Tim Wise posted a bewildering response to Breitbart’s tweets regarding the cross-burning libel. The most embarrassing thing about Wise’s response was that it was written as if Breitbart said Wise was accusing him of burning the cross in front of his Tulane frat house. Wise spends the majority of his piece dismantling an argument that was never made.
But importantly, Wise did manage to work in an apology to Breitbart:
I said some unkind things, about wanting to see him destroyed (politically of course), and lose credibility to such an extent that he was reduced to begging on the street. Was that nice of me? No, and truthfully, I don’t really want to see anyone homeless and starving, as I intemperately suggested; so for the tone of those suggestions, and their content, I actually am sorry.
A touching apology, but why did he leave out the statement that most irritated Breitbart: that he wants his family to suffer? Probably because you can’t say “only kidding” for comments like that. It takes a deranged person to say such a thing, and Wise had no excuse for it, so he left it out.

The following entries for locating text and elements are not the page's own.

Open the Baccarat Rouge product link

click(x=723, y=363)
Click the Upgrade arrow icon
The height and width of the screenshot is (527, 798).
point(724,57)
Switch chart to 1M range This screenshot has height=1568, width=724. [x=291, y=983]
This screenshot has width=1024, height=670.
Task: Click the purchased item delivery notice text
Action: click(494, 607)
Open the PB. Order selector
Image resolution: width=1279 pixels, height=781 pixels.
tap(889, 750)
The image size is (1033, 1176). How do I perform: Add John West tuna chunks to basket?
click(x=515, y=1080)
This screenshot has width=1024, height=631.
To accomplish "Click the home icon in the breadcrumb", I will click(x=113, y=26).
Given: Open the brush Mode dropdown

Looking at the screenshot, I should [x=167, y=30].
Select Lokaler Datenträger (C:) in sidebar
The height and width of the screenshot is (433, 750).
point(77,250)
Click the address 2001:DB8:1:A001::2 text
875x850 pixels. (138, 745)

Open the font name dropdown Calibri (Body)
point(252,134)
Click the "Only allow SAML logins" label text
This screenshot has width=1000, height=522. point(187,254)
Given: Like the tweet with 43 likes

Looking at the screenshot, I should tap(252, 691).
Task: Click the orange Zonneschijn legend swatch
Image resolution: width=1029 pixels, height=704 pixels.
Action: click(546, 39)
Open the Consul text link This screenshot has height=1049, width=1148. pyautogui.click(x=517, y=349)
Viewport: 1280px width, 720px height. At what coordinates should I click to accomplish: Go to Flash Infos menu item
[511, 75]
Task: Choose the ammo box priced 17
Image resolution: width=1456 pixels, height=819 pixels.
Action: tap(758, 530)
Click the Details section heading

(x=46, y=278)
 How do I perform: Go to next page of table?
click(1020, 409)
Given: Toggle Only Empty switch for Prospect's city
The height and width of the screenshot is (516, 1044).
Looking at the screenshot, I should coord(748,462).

In regard to the cross-burning accusations, Wise takes the line of reasoning that he was only making a comment about Breitbart’s low standard of proof:
I referenced the cross-burning in a Facebook update, in which I jokingly suggested that given Breitbart’s own standard of proof and evidence (as in the James O’Keefe ACORN videos, or the Shirley Sherrod case), we should just go ahead and pronounce him guilty of the cross-burning, even though I noted that there was NO evidence of his involvement.
So Wise’s main point was that he doesn’t understand Breitbart’s involvement in the Shirley Sherrod incident, and he doesn’t understand what happened with ACORN or the legitimate claims against them.
I find it hard to believe Wise was only making a statement about Breitbart’s low standard of proof. If that was true why would he make comments like this:
“We had a press conference at the time, and he could have come to add his voice to the condemnation but he didn’t, so as far as I’m concerned he’s a guilty as whoever burned it…”
I’m sorry but it just doesn’t make any sense to bring up a story about cross-burning to make a point about standards of proof, and then go on to wish his family to suffer. It would make much more sense if Wise was serious about his accusations about Breitbart’s approval of the cross-burning. Remarkably, Wise then proved my point by adding an update to his post saying that he in fact checked his sources and Breitbart didn’t condemn the attack at the press-conference.
This accusation is so patently absurd it’s hard to believe. According to Wise because Breitbart didn’t publicly condemn the cross burning, directed at Breitbart and his friend, during Wise’s press conference then Breitbart is just as morally “culpable as whoever actually did the deed.” Of course Breitbart condemned the cross burning that was directed at him and his friend. Why Wise believes that the only way to condemn the act was to speak at Wise’s press conference is anyone’s guess, and is no reason to stir up more unfounded hatred toward Breitbart.
As I said in a previous post, Wise has a history of verbally attacking people. This isn’t just an isolated incident that can be brushed aside with a “just joking.” His latest racial slur of Herman Cain shows he hasn’t changed his ways. Wise has a lot more apologizing to do, and even then, why is anyone taking this man seriously, let alone having him be a part of our college curriculum?